*PROVIDED RECORDS:*
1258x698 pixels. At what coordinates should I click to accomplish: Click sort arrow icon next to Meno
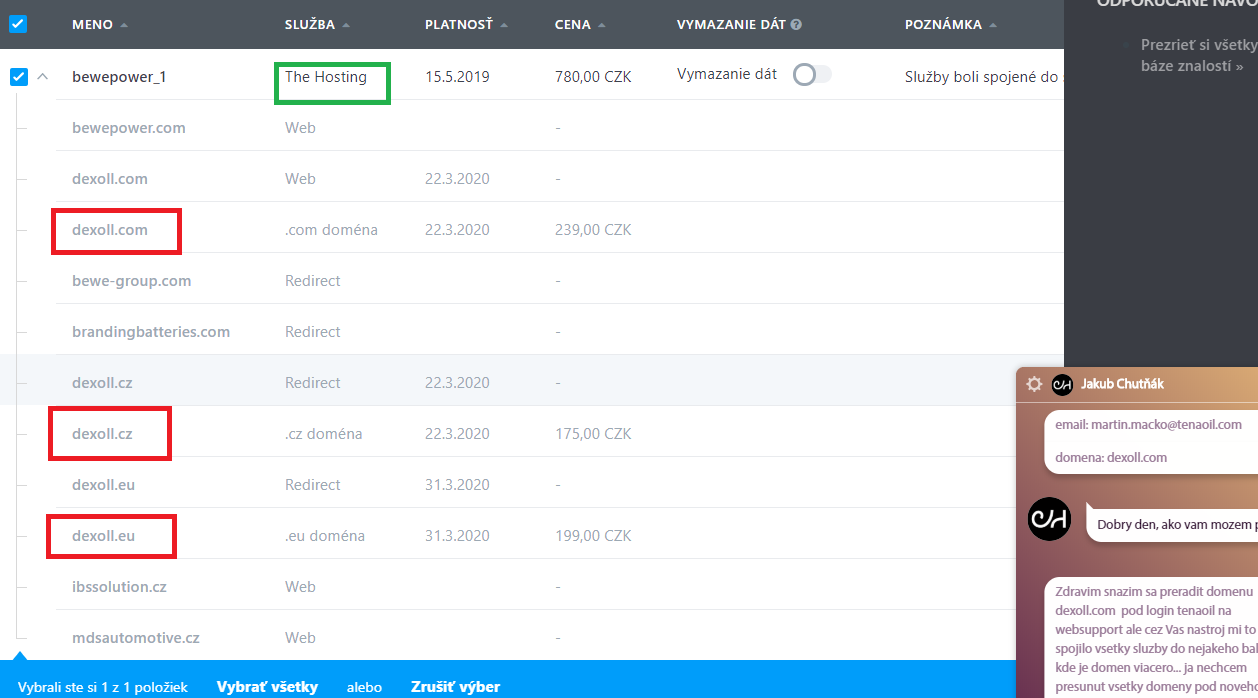tap(124, 25)
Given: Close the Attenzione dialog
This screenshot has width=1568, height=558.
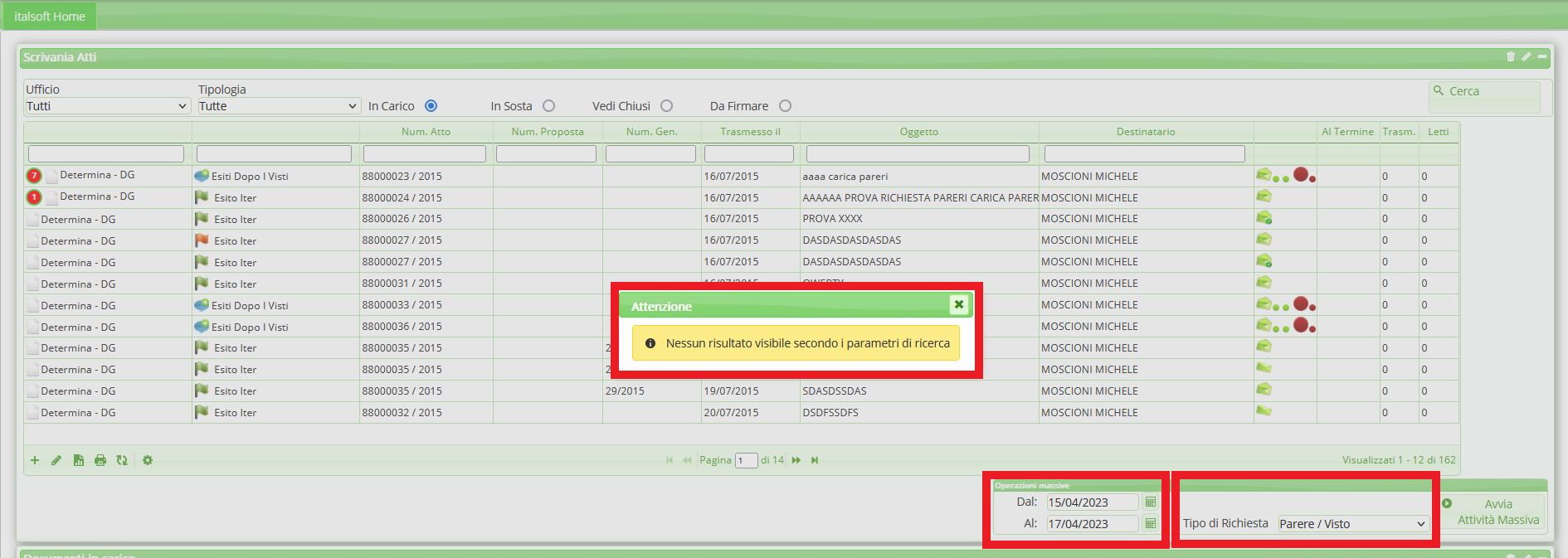Looking at the screenshot, I should point(958,304).
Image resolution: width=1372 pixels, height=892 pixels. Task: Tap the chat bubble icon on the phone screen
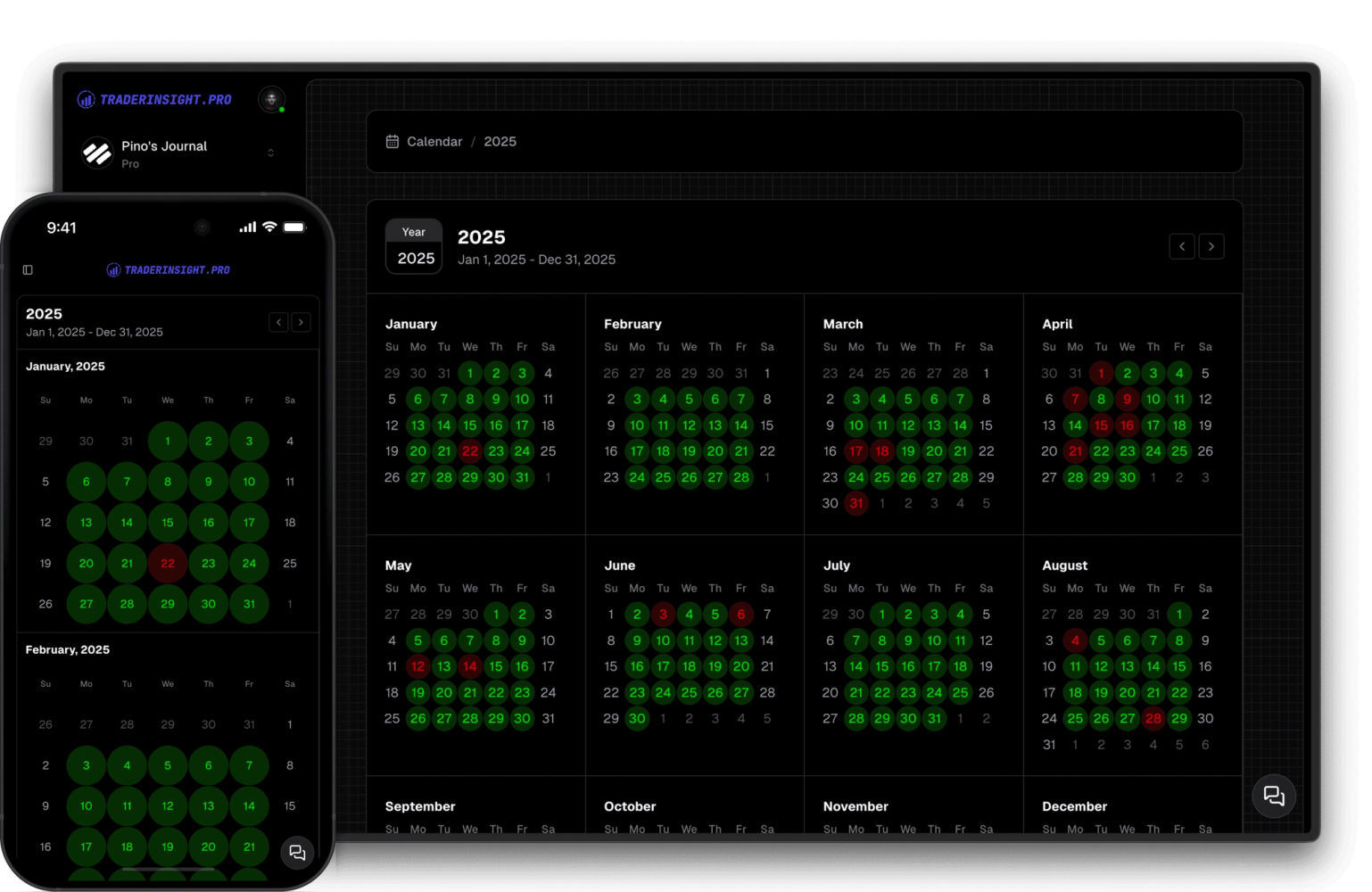click(x=297, y=853)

*ACTIVITY:* The lines to reproduce run from the line containing "Given: Close the Attenzione dialog" through the last line of the records above, both included. Copy them exactly and drop the pictures.

*RESPONSE TO THE EXERCISE:*
Given: Close the Attenzione dialog
This screenshot has width=1568, height=558.
Looking at the screenshot, I should point(958,304).
Image resolution: width=1372 pixels, height=892 pixels. Task: Tap the chat bubble icon on the phone screen
click(x=297, y=853)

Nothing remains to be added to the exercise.